[[ Records to use, beginning ]]
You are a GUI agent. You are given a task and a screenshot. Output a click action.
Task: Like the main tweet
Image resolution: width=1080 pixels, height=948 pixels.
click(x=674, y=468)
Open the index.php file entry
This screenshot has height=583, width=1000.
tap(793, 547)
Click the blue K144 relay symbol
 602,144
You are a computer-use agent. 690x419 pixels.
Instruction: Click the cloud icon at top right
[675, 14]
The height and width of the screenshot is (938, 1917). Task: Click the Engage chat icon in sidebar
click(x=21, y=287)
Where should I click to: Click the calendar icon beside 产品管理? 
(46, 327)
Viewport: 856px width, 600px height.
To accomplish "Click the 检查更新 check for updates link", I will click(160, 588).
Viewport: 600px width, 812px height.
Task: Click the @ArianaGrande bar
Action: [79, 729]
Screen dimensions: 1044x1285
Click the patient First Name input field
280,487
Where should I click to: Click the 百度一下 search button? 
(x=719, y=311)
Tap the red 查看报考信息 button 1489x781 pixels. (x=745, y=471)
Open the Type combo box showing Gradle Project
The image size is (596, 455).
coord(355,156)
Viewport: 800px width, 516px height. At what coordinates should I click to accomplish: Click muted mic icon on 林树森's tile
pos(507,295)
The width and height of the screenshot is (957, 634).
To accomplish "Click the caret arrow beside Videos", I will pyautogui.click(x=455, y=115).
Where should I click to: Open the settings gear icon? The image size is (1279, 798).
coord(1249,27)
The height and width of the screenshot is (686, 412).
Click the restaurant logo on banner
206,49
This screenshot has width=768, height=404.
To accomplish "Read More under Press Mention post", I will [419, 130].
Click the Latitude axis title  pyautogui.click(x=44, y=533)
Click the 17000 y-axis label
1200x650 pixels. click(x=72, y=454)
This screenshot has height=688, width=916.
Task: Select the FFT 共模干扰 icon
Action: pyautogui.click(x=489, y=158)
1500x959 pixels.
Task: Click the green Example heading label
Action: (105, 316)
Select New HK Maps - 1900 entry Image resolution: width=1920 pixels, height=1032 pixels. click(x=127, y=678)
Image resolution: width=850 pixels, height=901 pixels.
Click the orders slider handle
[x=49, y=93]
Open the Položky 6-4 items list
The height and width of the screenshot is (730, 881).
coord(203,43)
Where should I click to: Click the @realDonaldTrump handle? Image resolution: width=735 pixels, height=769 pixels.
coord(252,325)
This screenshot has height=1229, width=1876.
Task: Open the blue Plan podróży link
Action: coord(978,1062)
[[ Records to use, end ]]
> _Problem details_:
Each line from the one with "Where should I click to: Click the @realDonaldTrump" through the last line of the records above must be retyped exactly, and no other line may be given.

> _Worked solution_:
Where should I click to: Click the @realDonaldTrump handle? Image resolution: width=735 pixels, height=769 pixels.
coord(252,325)
This screenshot has height=1229, width=1876.
Task: Open the blue Plan podróży link
Action: coord(978,1062)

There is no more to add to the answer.